Afterwards, I walk to the Open Air Museum that is a series of churches carved out of caves that the early Christians used for worship.  And they are mostly tiny, crude if you can imagine carved rock pews – but the frescoes and ornamentation are interesting, though again, after one church, you’d more or less seen them all.   There’s another town of interest I should see now, but I am cooked.  I arrange my transport, pay my bill and am ready to go.  But before I settle in a for short night’s nap, I meet a really neat Aussie family who has traveled the world.  The father is an imposing figure, whose nasally tinged rich, baritone voice sounds like one you may have heard on a PBS documentary.  His son, early 20s, is a talkative chap, but he has a lot of interesting things to say – his interest in China, his passion for Chopin, the hypocrisy of old powers and their attempted policing of emerging powers.  His curiosity, enthusiasm et al is infectious, an instance of youth not being wasted on the young. 

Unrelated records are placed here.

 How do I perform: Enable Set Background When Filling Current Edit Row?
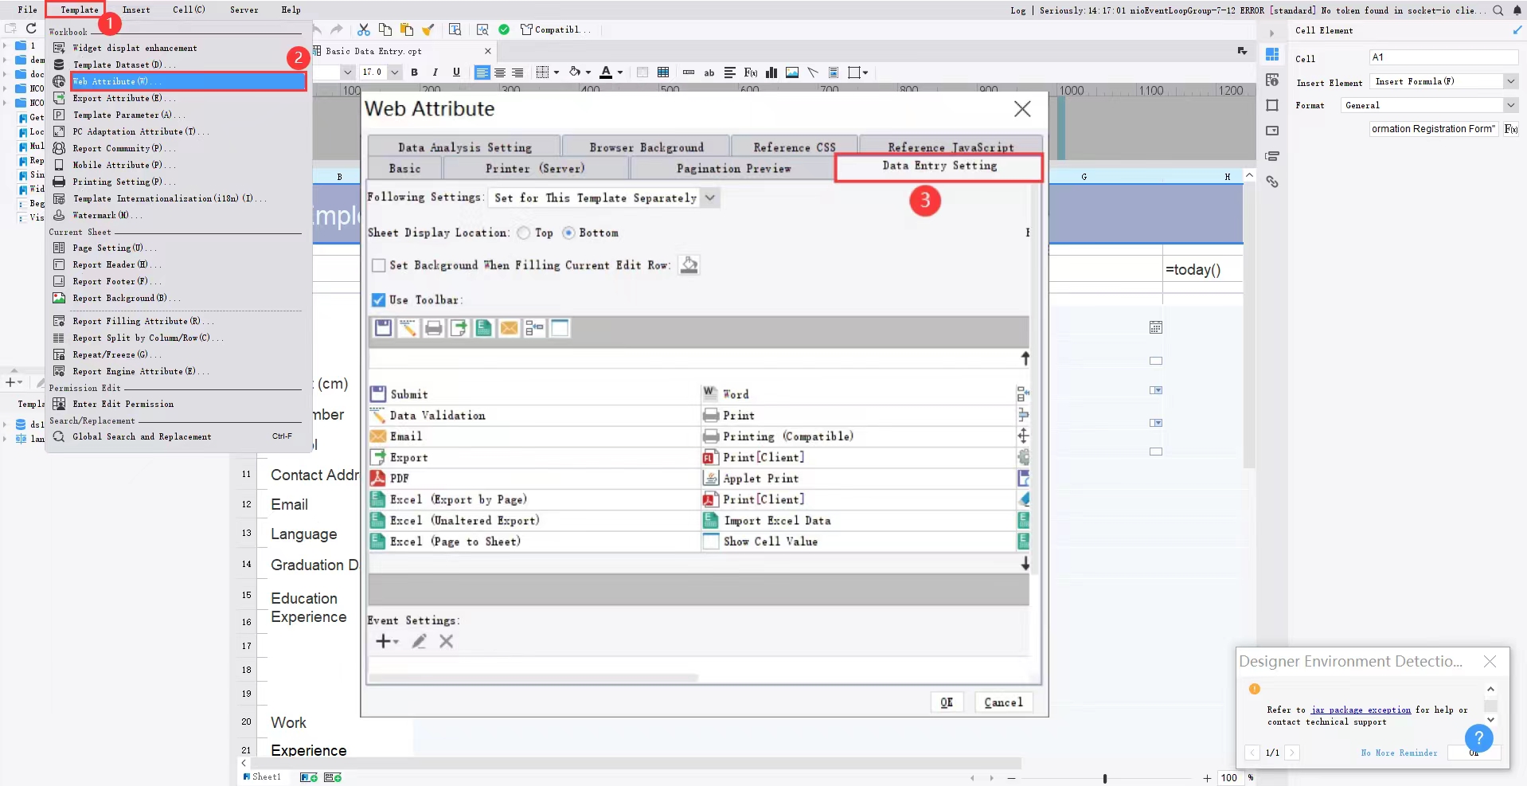click(379, 266)
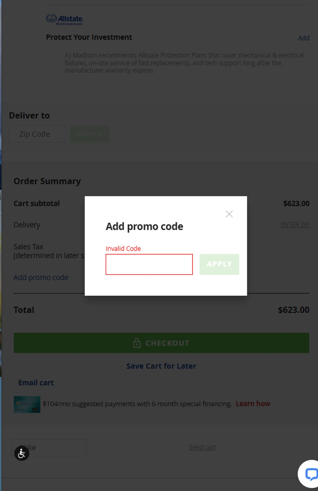Open the Add promo code link
The width and height of the screenshot is (318, 491).
[x=41, y=278]
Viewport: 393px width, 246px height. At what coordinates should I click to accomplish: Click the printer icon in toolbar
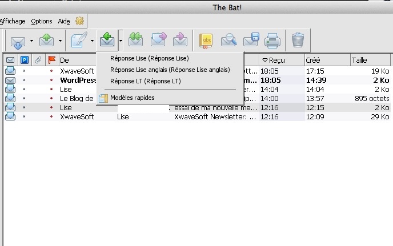click(x=272, y=41)

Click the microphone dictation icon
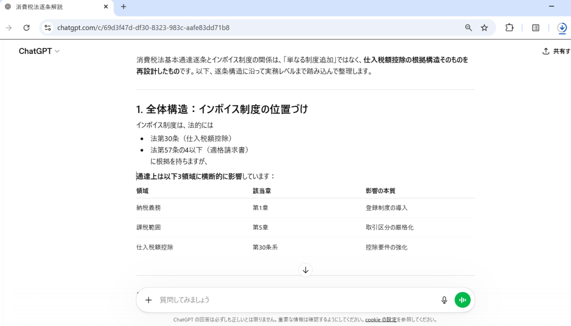click(x=444, y=300)
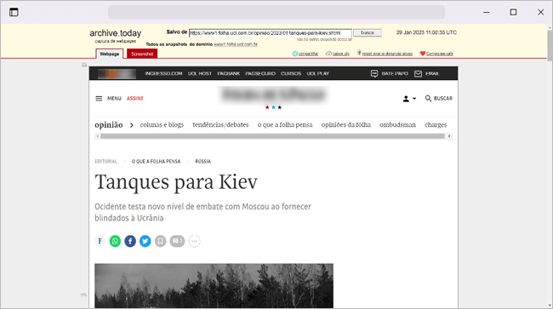This screenshot has height=309, width=553.
Task: Open more sharing options ellipsis icon
Action: point(194,241)
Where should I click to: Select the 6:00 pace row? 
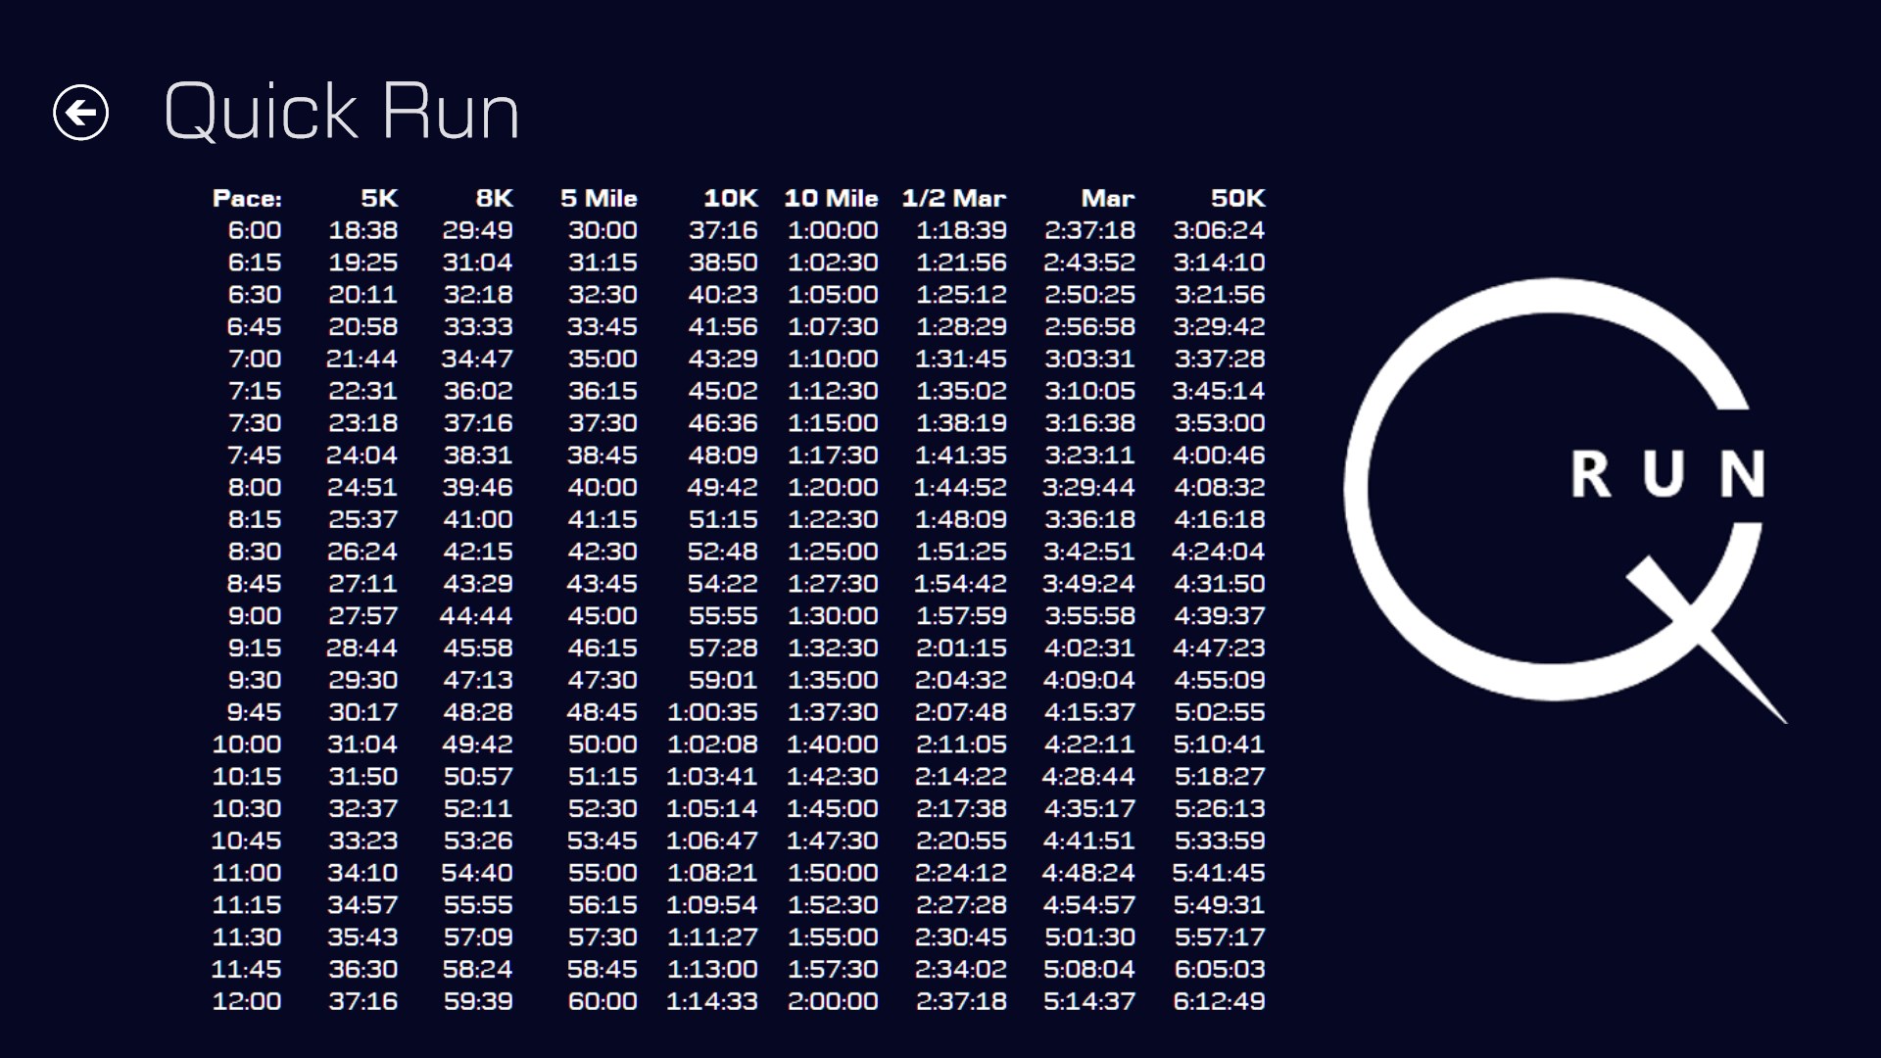[x=254, y=231]
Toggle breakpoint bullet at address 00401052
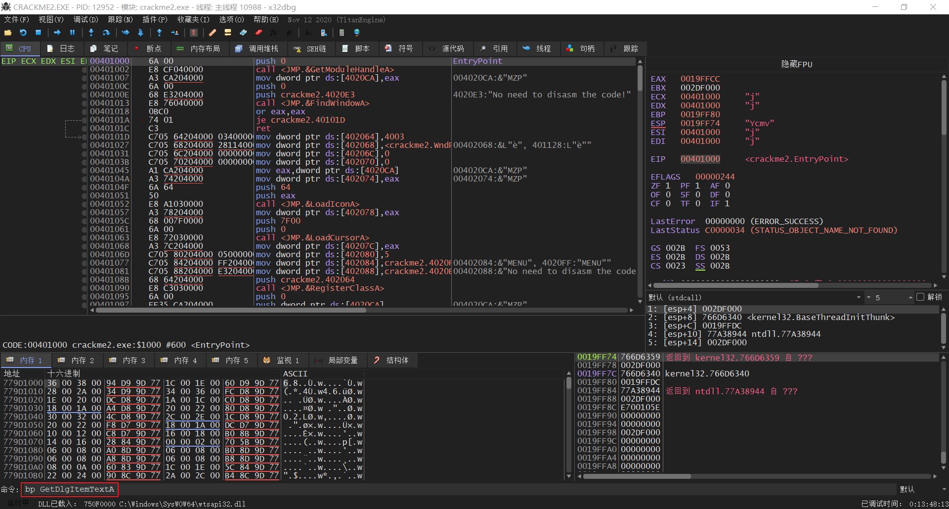 (85, 204)
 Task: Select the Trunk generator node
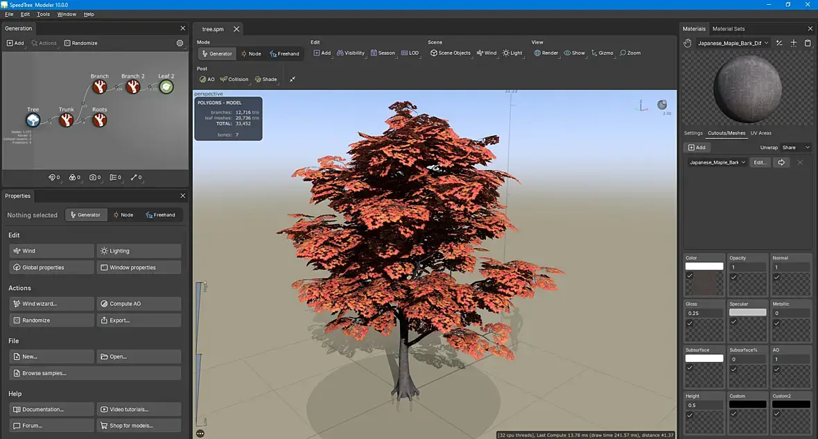67,120
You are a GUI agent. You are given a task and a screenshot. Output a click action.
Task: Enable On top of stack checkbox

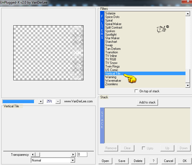click(x=136, y=91)
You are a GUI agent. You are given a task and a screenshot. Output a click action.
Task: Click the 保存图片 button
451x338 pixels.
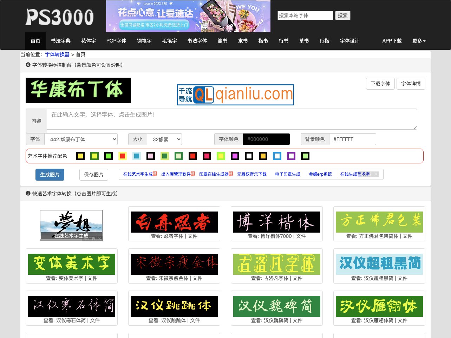tap(93, 174)
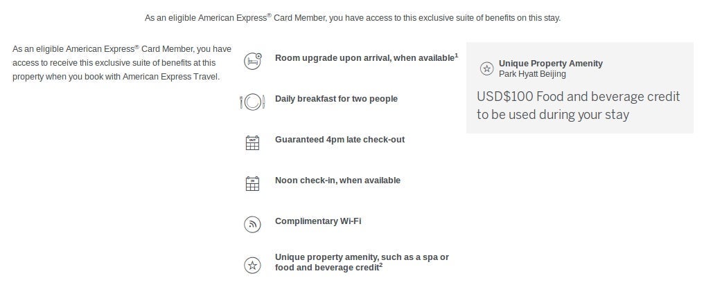Click the room upgrade footnote 1 superscript
The width and height of the screenshot is (704, 287).
coord(457,55)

I search a while for dinner, but pretty much anywhere I’d go, I’d be the only diner.   It is an eerie and frustrating endeavor made more so by the worst thing I’ve eaten in Turkey or anywhere for a really long time.  This motley assortment of restaurant workers could barely accommodate one lone diner.  When they dropped my spoon on the floor before serving me, they didn’t even bother to give me a different one.  I’m not that fussy, but what I order and what they specialize in, is done for the evening.  So my second choice is an inedible crock of manti (small, Turkish dumplings) smothered under a mountain of sour cream.  I took three bites and I was done.  Me!  Done!  Hard to imagine. 

My airport transfer is at 4 a.m., exactly 72 hours since my arrival in this strange place.   It is an odd bookend to the hustle, bustle and alive-ness of Istanbul – but only goes to show the range and diversity of this complex and interesting country.